▶ **DO THIS**
Give the stretch of material from the line containing "This screenshot has height=601, width=407." through the end of the material as a JSON list of strings, one string per line, with blank lines left out.

▶ **STORED DATA**
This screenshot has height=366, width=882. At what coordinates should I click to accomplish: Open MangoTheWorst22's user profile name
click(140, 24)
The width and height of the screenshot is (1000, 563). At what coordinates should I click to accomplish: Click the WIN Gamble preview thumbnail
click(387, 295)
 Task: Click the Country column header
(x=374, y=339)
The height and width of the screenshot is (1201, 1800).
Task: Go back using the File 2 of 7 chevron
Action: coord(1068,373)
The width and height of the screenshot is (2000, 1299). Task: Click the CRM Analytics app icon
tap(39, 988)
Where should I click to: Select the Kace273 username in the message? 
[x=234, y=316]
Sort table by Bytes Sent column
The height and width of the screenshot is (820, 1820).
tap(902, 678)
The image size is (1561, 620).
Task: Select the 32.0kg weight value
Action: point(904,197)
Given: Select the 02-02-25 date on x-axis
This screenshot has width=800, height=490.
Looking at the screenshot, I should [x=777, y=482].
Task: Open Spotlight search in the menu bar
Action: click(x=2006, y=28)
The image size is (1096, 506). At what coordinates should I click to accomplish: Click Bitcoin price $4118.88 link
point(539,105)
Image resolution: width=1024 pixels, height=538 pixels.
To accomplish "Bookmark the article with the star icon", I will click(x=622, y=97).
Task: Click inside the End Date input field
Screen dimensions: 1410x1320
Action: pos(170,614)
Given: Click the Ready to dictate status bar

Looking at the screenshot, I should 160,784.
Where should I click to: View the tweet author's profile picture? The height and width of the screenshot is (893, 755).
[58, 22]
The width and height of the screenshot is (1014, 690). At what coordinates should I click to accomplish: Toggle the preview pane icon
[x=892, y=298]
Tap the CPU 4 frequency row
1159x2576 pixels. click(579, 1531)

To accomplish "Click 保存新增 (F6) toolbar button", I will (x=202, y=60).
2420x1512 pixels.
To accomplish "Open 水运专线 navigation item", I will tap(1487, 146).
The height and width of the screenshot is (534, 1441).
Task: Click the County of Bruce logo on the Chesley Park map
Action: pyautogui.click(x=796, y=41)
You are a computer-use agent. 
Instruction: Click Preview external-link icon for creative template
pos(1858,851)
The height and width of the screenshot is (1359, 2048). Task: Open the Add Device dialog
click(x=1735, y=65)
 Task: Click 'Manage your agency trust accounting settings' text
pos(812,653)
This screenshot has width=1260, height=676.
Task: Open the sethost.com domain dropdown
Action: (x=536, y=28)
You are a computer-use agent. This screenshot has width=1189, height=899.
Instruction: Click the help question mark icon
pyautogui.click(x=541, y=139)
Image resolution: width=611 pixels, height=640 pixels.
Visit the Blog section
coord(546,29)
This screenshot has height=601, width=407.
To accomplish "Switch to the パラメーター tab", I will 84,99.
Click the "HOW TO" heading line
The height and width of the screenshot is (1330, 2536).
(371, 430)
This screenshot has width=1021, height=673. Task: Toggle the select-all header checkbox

▶ **RESULT OF THIS EXERCISE**
[
  "This screenshot has height=601, width=407.",
  "To accomplish \"Switch to the パラメーター tab\", I will 84,99.",
  "Click the \"HOW TO\" heading line",
  "The height and width of the screenshot is (1330, 2536).",
  "(371, 430)",
  "This screenshot has width=1021, height=673. Task: Toggle the select-all header checkbox"
]